Except for Tancred. Not he. Tancred had been the one minister whom he had never been able to fathom and whom he had watched beneath his hooded eyes with respectful wariness. Now Tancred, with his lawsuit, threatened to bring it all to an end. In ridicule. As he sat alone at the Cabinet table he knew that it would take all the good fortune that had so providentially followed him for so many years, the luck that had given him office and the comfort of Penny Wills, to enable him to go in peace, without the jibes engendered from beyond the grave by the gossip of the homosexual diarist.
Chapter Four
After leaving the conference with Patrick Foxley, Tancred took a number 11 bus to his flat off the King’s Road in Chelsea. He rang his Private Office at the Ministry. It would remain ‘his office’ for a few more hours – until his letter of resignation was published after ten thirty that evening. Before he had left the Ministry for Downing Street he had warne
d the Permanent Secretary of the department of his intention to resign. The Permanent Secretary had in turn warned Colin Senter, the Private Secretary, so when Tancred telephoned from his flat, Senter knew what to expect. Tancred told Senter to inform the Permanent Secretary that Downing Street would release the news of his resignation to the media just after ten thirty that evening. He himself would not be returning to the Ministry.
Senter enquired where he should send the personal possessions in Tancred’s room.
‘There are none,’ Tancred replied shortly.
‘And any correspondence, Minister?’
‘Send it to my bank,’ replied Tancred. ‘Coutts, Lower Sloane Street.’ And rang off.
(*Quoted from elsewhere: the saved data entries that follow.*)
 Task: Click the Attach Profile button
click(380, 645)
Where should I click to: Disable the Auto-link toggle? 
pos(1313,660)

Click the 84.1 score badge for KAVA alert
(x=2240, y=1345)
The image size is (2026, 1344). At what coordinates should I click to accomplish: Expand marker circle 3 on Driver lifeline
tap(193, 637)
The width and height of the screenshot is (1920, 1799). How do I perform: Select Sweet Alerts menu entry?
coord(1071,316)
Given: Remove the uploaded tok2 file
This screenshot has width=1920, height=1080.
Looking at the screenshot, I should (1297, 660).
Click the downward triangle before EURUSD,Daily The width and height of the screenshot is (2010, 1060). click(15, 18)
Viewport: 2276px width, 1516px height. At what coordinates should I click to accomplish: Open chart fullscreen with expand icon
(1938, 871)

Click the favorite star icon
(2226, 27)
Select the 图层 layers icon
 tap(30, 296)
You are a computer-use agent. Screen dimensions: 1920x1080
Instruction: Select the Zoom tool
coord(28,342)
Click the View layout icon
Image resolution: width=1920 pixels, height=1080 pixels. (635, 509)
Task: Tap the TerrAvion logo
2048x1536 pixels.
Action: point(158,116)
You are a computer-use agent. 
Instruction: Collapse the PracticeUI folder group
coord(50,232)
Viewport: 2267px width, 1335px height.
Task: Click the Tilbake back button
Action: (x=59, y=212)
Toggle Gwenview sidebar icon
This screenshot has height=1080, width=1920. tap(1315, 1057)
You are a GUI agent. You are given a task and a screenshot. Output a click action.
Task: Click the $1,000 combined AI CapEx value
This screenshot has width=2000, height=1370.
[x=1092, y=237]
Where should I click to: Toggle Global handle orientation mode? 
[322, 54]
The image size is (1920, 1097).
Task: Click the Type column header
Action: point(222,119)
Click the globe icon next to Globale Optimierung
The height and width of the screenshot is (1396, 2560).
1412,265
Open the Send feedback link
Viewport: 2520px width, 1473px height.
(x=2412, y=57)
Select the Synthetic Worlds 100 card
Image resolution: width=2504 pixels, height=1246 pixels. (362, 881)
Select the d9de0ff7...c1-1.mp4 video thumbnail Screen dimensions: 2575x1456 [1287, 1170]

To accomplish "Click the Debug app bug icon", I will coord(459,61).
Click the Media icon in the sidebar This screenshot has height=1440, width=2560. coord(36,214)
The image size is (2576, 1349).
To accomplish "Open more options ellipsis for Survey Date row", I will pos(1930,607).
There had been no goodbye, no good wishes and no expression of gratitude for Senter’s services. In Whitehall, relations between minister and private secretary were usually close, but during the two years that Senter had served Tancred the relationship between them had never been more than formal. Tancred had been invariably polite and courteous, never criticising or losing his temper. Equally, he had never congratulated for work well done. He had been admired for his administrative skill, his swiftness in reaching decisions and the civil servants had been impressed by his performances in the House of Commons. When Senter had to call at Tancred’s flat on the ground floor of the tall Chelsea house to bring a red box, he had never once been invited inside. He’d stand on the doorstep and see only the long, gloomy corridor leading from the hall. He knew nothing of his Minister’s life outside the office, except that the Minister had been punctilious in his official duties such as attending receptions at foreign embassies or trade fairs in connection with the business of the Ministry. As far as he knew, Richard Tancred had no club and dined only occasionally in private houses. For official engagements in London he had used his official car, whose driver said his boss rarely spoke except to give instructions. On the few occasions Tancred had spent weekends away from London, he’d travelled by train. Of Tancred’s family and who were his friends no one at the Ministry knew anything. In the Private Office they had speculated about whether he had a girlfriend, but there was no evidence of one. No private letters came for him at the Ministry and no private telephone calls. Senter and the others in the Private Office felt they knew the man as little now as they had when Tancred had been first appointed.